Sure it still has cheats, but I'd bank on their being less now than in any other sport. There's a biological passport that few other sports have, there is out of season testing which few sports do, and there is blood testing which many sports ignore. The punishment for a positive test in cycling is two years, some sports such as the National Hockey League (on the extremely rare -- bordering on never -- occasions they have a positive test) suspend for a handful of games.
Cycling has seen a shift in attitudes. More cyclists than ever have a vocal stance to anti-doping and are speaking out against it when there is a positive test or a scandal. I never hear a footballer in Germany or elsewhere talk about an anti-doping stance or condemning the practice within the game. If they do they're ridiculed much as a cyclist might have been a decade or more ago.
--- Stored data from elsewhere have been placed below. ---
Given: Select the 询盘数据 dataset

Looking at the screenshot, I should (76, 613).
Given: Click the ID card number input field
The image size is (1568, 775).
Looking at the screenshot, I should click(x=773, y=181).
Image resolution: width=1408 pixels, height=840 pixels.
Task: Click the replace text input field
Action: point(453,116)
Indeed, these other sports tend to be where cycling was in the 1990's, prior to the Festina scandal when the sport turned a blind eye to drug use and the fans weren't properly educated on it to care less.
And the ones suffering the most are the present day riders themselves, or in this case those three German's winning. All of them have spoken out against doping in the past, in particular Greipel and Kittel. It was Kittel who Tweeted last year: "I feel SICK when I read that Contador, Sanchez & Indurain still support Armstrong. How does someone want to be credible by saying that?" You just wouldn't hear that anywhere else. And yet they're winning now and their nationals television stations don't want to know. They'd much prefer to show other sports that turn a blind eye.
Someone told me the other day following the Wimbledon title match, how little out of season testing and blood testing is done in the sport and how they ought to step that up. I couldn't help but say that if they'd any sense they'd stay as is for as much as they'll expose the truth and give fans a truer game, all they'll do in the process is cause disillusion among their fans, cost themselves sponsorship and money, and -- if the German's are anything to go by -- television coverage.
Cycling deserves more credit than it's getting and this German TV boycott is just one dramatic example of it.